School of Engineering

 

Participants at the Girls fly programme in Africa (GFPA) camp in Gauteng.

Aerospace Systems Research Group Piques Young Women’s Interest in Space Technology

UKZN’s Aerospace Systems Research Group (ASReG) in the Discipline of Mechanical Engineering recently promoted careers in aerospace technology to young women at an Aviation and Space Technology Camp hosted by the Girls fly programme in Africa (GFPA).

The six-day event – held at the Grand Central Airport in Gauteng for rural or disadvantaged learners from Gauteng, Mpumalanga and Limpopo – was attended by 40 learners and mentors. The GFPA is planning two further camps in 2022 that will open the programme to other provinces.

The GFPA programme, founded by South Africa’s first Black female helicopter pilot, Ms Refilwe Ledwaba, developed these innovative camp programmes in 2013 as part of the effort to encourage increased female participation in Science, Technology, Engineering and Mathematics (STEM) careers to close the gender-based income and employment gap between men and women in these fields.

The camp included space technology activities at the South African National Space Agency, leadership and team building, design thinking challenges, drone demonstrations and data analytics, activities to promote cultural understanding, airport tours and more.

At the event, Mr Thabang Mdhluli, ASReG postgraduate student completing his master’s degree on gelled rocket propellants, delivered a presentation on the group’s research activities in aerospace propulsion research.

Supported by the Department of Science and Innovation (DSI), ASReG is driving the development of satellite launch vehicle technologies for Africa.

In the presentation, Mdhluli described different kinds of rockets and their design, and how UKZN builds and tests the vehicles. The presentation included video footage of ASReG’s various test campaigns.

Following the presentation, which generated considerable interest, Mdhluli engaged with participants as they posed questions about rocketry and aerospace engineering.

Speaking of ASReG’s work, co-founder Professor Michael Brooks emphasised the importance of investing in the education of young engineers to meet national objectives of advancing South Africa’s space engineering capabilities.

ASReG is supported by the Department of Science and Innovation (DSI) in their quest to develop satellite launch vehicle technologies for Africa and to train the next generation of engineers to meet this goal. The group has an active outreach programme designed to bring the story of rocketry and STEM to the public.

‘ASReG is delighted to have participated in this technology camp and to showcase our activities,’ said Brooks.

‘We want to see the next generation of bright young South Africans choosing engineering careers, and specifically careers in mechanical and aerospace engineering, and we hope that our engagement with the participants in the space camp inspires them to become engineers and scientists and to build South Africa’s space engineering economy.’

He emphasised that initiatives like UKZN’s Space Propulsion Programme make careers in space and rocket technology attainable for young South Africans, with cutting-edge research bringing young engineers into the fold where they can investigate rocket propulsion (engine design), airframes, turbomachinery, and flight dynamics.

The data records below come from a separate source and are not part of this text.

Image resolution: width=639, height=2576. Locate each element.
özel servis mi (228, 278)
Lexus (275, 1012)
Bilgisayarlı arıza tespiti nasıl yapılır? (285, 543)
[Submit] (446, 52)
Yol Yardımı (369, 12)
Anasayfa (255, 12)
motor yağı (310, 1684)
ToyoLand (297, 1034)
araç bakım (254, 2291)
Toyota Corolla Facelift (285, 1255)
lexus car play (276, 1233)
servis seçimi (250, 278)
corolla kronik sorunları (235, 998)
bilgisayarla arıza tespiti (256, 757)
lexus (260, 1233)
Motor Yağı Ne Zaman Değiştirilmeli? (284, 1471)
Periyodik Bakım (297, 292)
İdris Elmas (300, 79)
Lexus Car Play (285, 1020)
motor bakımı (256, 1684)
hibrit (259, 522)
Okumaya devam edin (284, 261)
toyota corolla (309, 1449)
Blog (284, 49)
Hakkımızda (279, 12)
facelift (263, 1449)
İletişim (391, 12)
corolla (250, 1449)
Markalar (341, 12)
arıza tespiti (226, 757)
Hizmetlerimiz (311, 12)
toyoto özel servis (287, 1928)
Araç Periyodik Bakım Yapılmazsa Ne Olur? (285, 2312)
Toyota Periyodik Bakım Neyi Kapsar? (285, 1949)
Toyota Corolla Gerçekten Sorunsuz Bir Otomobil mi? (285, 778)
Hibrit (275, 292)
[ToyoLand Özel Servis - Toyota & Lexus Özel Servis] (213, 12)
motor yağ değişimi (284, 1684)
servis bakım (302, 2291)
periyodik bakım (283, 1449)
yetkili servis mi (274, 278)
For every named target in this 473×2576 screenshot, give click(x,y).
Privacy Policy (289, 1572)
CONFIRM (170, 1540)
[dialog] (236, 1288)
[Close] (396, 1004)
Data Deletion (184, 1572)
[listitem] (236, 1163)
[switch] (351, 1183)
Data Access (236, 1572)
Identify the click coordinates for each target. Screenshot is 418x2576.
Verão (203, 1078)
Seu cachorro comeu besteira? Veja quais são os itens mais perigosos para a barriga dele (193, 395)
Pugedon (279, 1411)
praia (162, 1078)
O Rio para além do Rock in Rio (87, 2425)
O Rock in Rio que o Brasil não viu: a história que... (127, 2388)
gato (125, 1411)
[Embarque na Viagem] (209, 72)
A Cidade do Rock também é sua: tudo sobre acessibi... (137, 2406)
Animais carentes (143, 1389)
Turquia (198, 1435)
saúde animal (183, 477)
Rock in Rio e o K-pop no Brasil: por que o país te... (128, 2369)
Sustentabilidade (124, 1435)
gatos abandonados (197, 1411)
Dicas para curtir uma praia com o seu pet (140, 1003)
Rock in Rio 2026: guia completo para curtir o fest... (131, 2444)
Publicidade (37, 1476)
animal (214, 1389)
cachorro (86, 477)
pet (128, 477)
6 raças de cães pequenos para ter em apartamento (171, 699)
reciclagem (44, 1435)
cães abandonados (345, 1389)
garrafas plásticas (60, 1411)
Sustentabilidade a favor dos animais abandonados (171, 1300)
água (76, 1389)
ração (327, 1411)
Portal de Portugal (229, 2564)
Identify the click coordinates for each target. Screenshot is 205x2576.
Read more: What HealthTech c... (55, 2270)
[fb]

‘Space technology has rapidly become integrated into most aspects of our lives, from satellite TV, to the GPS capabilities in cell phones, to advances in telemedicine, environmental monitoring and disaster management – all of these things and more are made possible by the carrier rockets that place satellites in orbit,’ said Brooks.

‘It all starts with the rocket!’

‘The support we received from you and the ASReG was instrumental in enabling us to host this year’s first camp,’ said GFPA Project Officer Ms Malebo Modise.

‘We have been receiving wonderful feedback from the schools and learners regarding the camp and it is through your sponsorship and support that we were able to highlight the importance of education, and encourage learners to focus on their studies.’